With the post-holiday rush behind us, and a new administration ahead of us, I thought it a good time to encourage our friends to review their websites with fresh eyes.

Given the economic climate, and all the hype surrounding the social web – here are two simple recommendations that cost nothing. Which certainly makes your ROI easy to calculate.

While every facet of your websites, from user interface to content relationships, contributes to driving revenue – today we will focus on something simple: easy ways you can start using Twitter and Facebook right now.

So, Why?

Facebook and the micro-blogging sensation Twitter are rapidly growing content-centric social networks, which is in sharp contrast to the contacts orientation of networks like LinkedIn. The demographics are also compelling - as adults 25 years and older make up the majority of users.

Success for the online publisher is typically defined by three metrics: attracting new visitors, getting them to spend more time on your site and encouraging them to return frequently.

The web has been nothing if not an ongoing study in change for audience development professionals. This has never been more evident than in the past six months. What was once firmly outside the business and vertical mainstream has roared into the collective conscious. The emergence of Online Social Connectedness based on content is simply too important for a publisher to ignore.

Traditional Channels Lagging

Just as we have seen direct mail give way to email, and email itself continue to slowly erode as fatigue sets in - we are now seeing an emergence of demand-based marketing and content distribution mechanisms.

Most people initially believed these sites were strictly consumer-based fare, but that has changed dramatically in recent months as businesses and publishers have succeeded by adopting the "go where the readers are" mentality.
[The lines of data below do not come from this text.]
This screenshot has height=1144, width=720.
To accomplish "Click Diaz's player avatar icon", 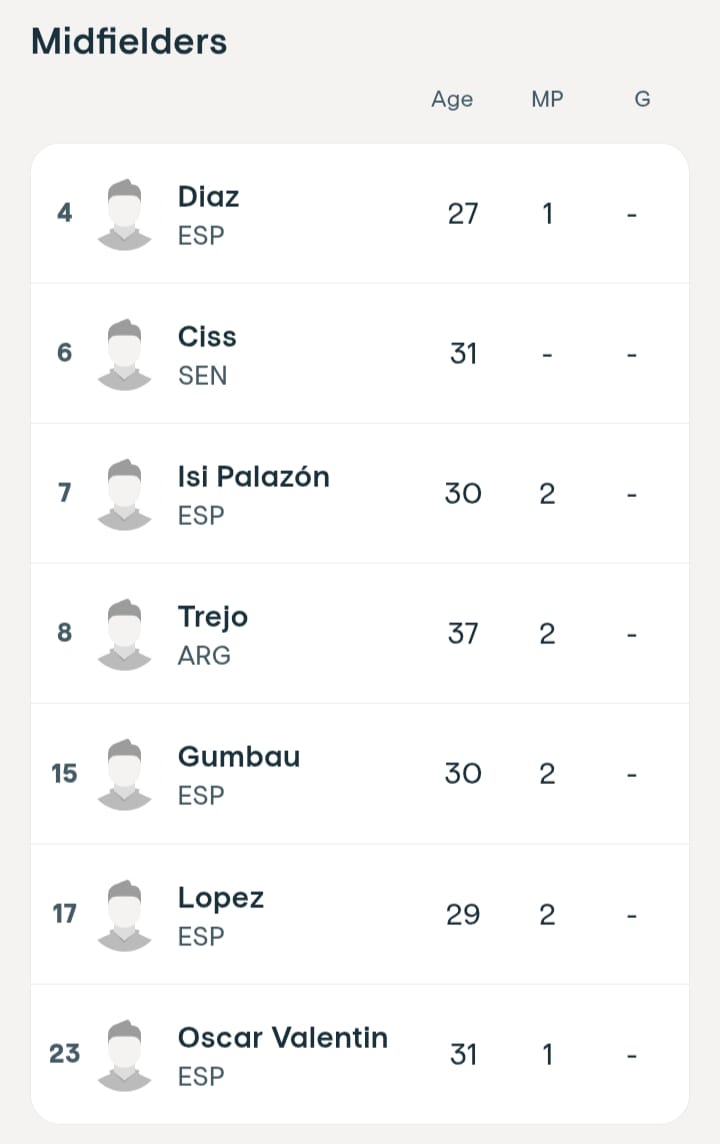I will coord(124,213).
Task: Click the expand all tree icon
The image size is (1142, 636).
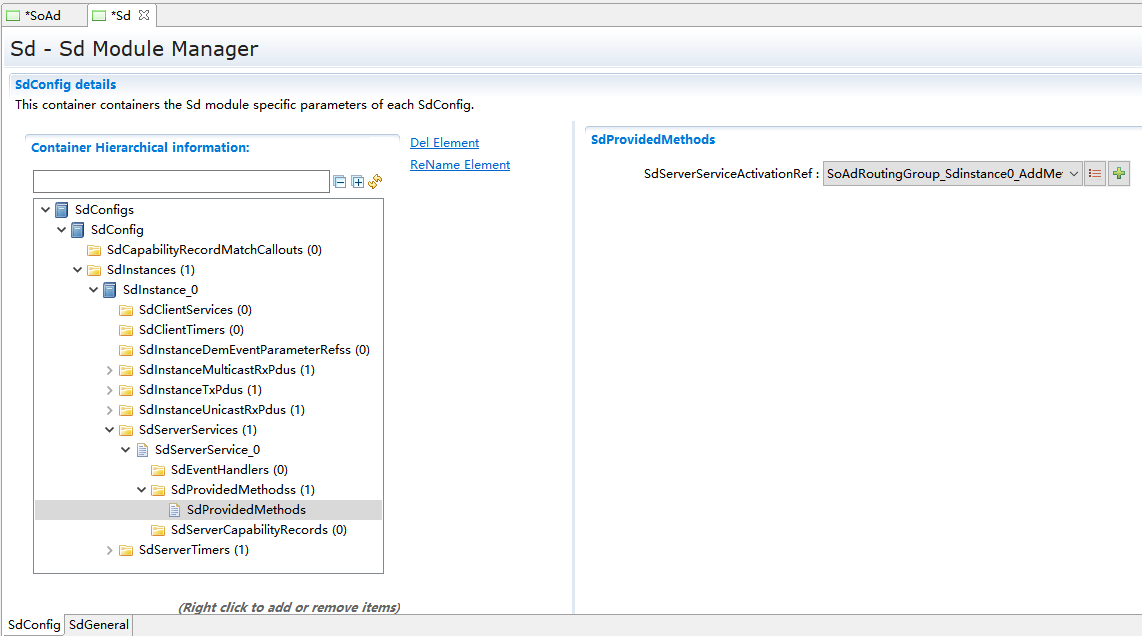Action: pos(358,182)
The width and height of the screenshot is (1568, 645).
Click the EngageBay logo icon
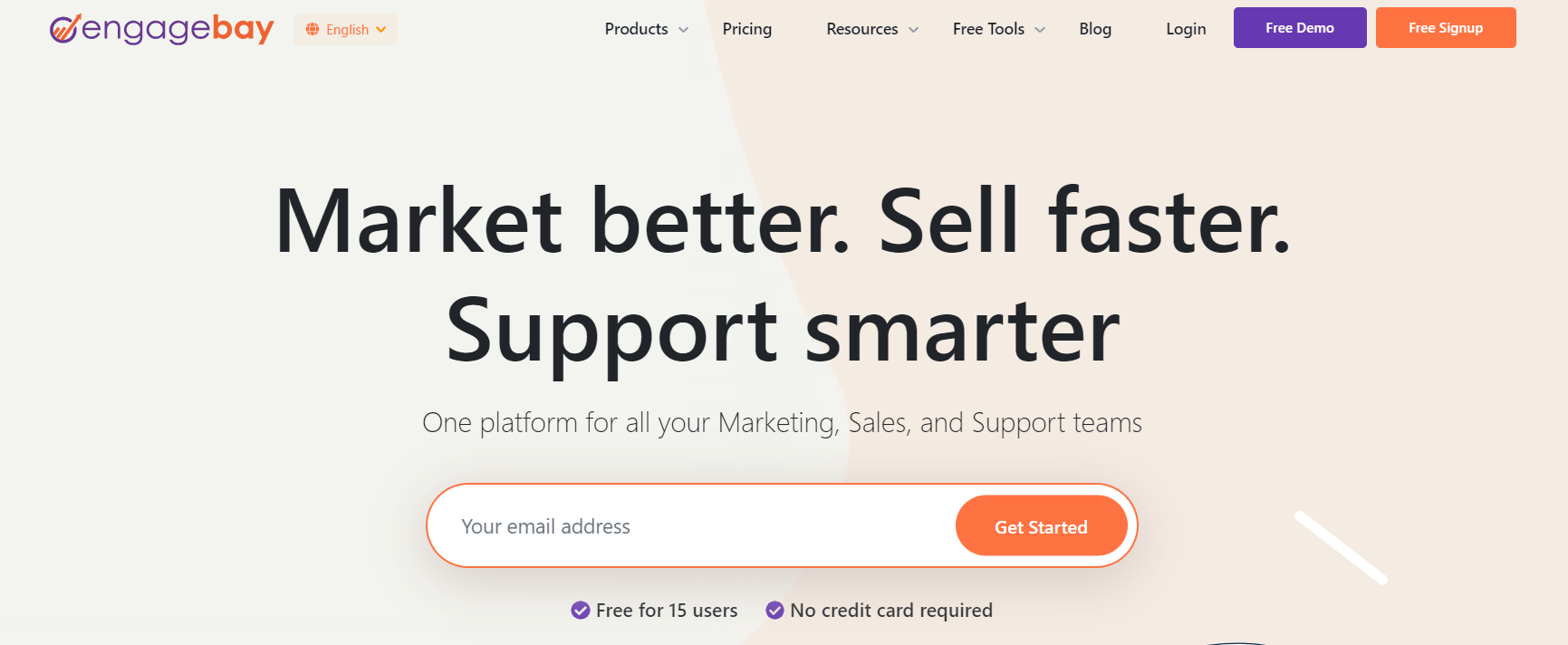pyautogui.click(x=65, y=29)
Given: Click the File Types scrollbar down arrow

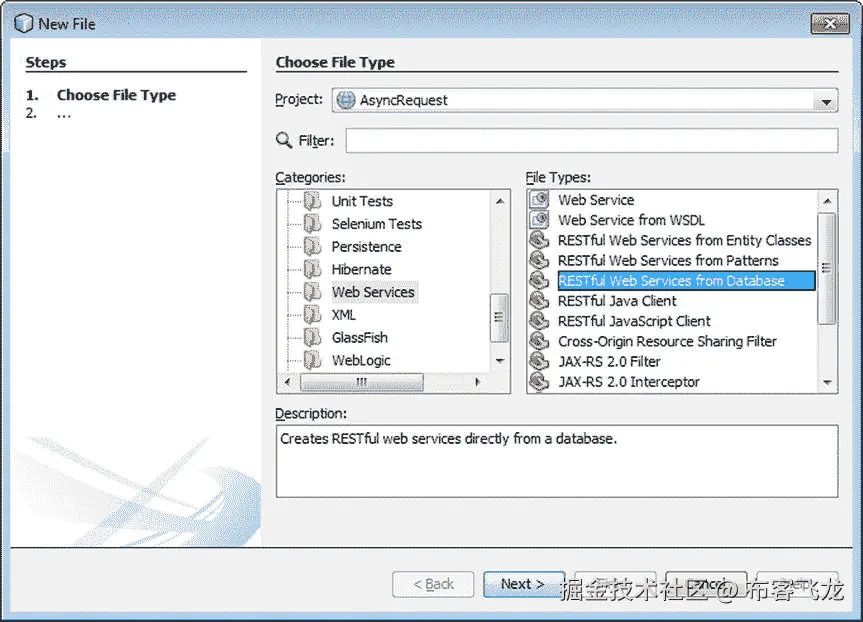Looking at the screenshot, I should (829, 381).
Here is a simple online test to see if your publication and specific market has any potential of adoption on Twitter.

Tweet, Tweet – It’s Easy to Get Started

Simply use the twitter tracking tool to see if there is activity happening in your markets. Create an account, and then pick any phrase or keyword and you can tell Twitter to keep you informed when any of the millions of Twitter users mention that phrase/keyword.

Most publications outside of the very broad B-to-C players cover a relatively defined market. This specificity is typically accompanied by a unique taxonomy - enabling you to quickly tap into the pulse of a vertical market residing within an expansive group of users. B-to-B publishers: This is where you can level the playing field.
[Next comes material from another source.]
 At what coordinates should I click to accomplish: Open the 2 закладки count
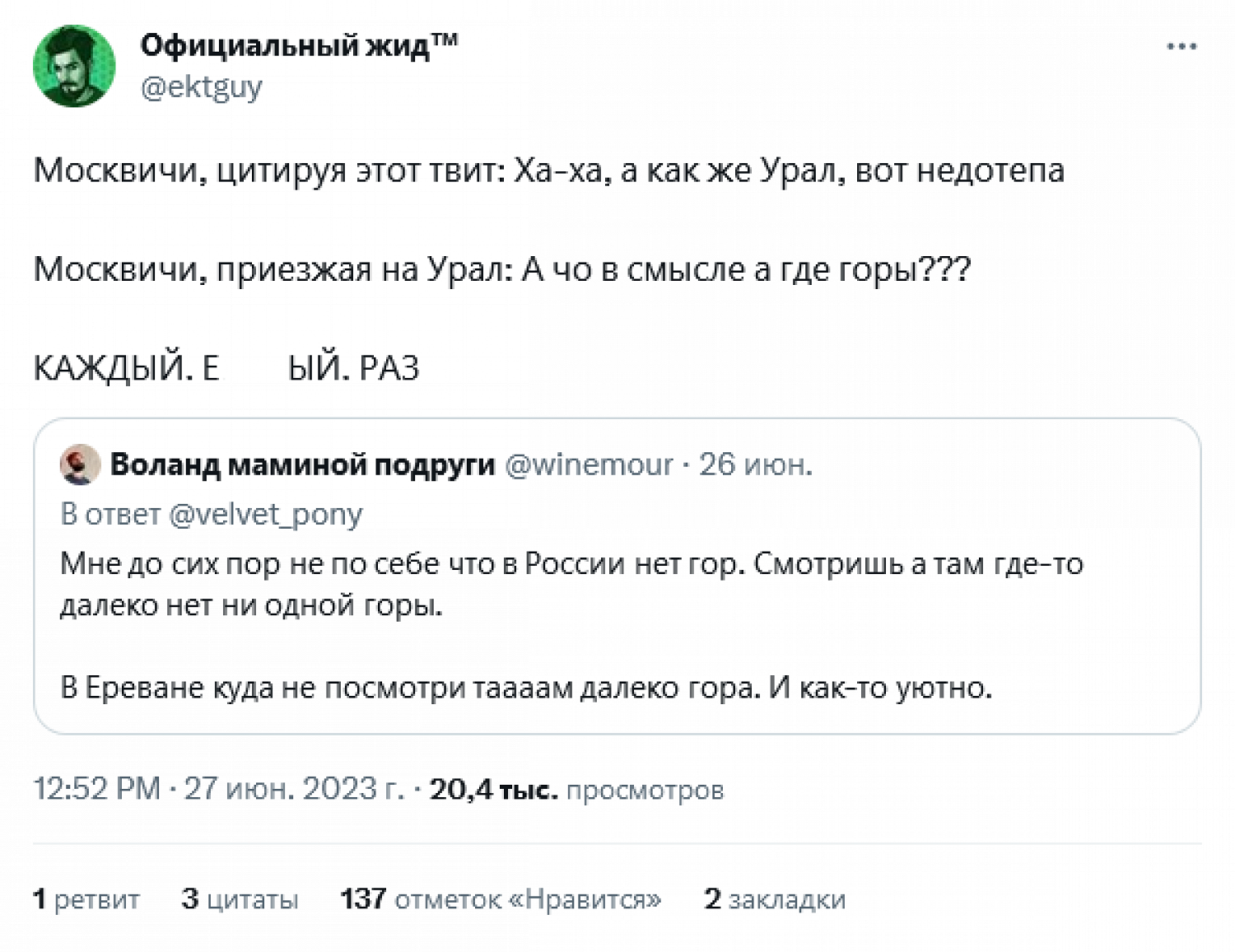pyautogui.click(x=775, y=898)
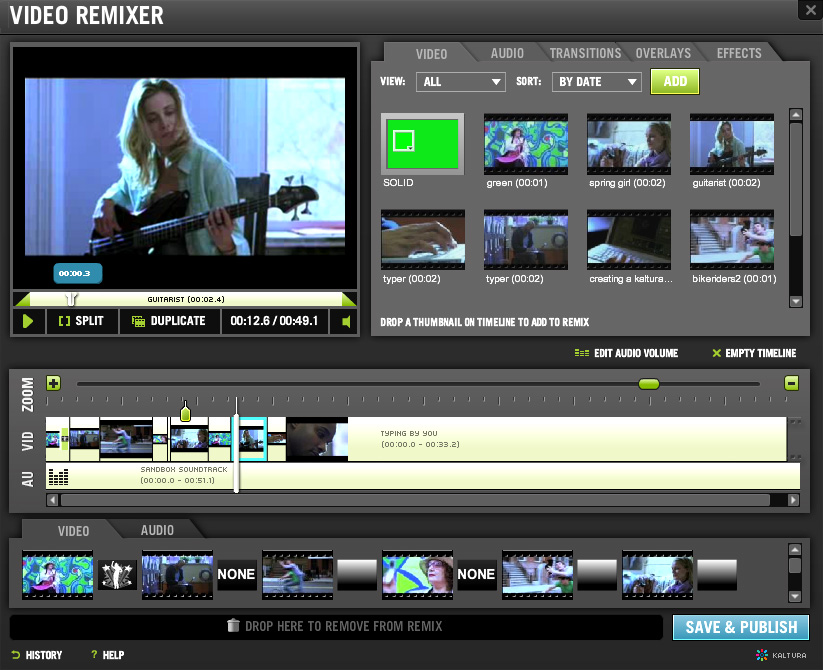The width and height of the screenshot is (823, 670).
Task: Open the View ALL dropdown
Action: click(x=460, y=82)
The Twitter user is actively seeking information - as was witnessed during the recent presidential campaign where Team Obama leveraged the instantaneous spread of information to millions – and revolutionized voter turnout efforts.

So what’s a publisher to do? Twitter, Step by Step

Simply assign an editor to post (or “tweet“) what your team is working on. It does not have to be long – in fact, it can’t be. You only have 140 characters to work with.

The most effective tactic is to post regularly – about the stories, topics, people and concepts with which your staff is engaged. If you are breaking some news – get it out there immediately. If it’s a long think piece – post a link with a summary. Of course, your content gating strategy needs to take these tactics into account.

It literally takes just seconds to post – but if you have correctly identified the keywords people are following, you will build audience.

Nowhere is the ability to build audience more evident than on Facebook.

Bricks In The Wall - It’s Worth The Effort

Ready for a staggering statistic? According to the company, if Facebook were a country - it would be the eighth most populous in the world - ahead of Russia, Nigeria and Japan.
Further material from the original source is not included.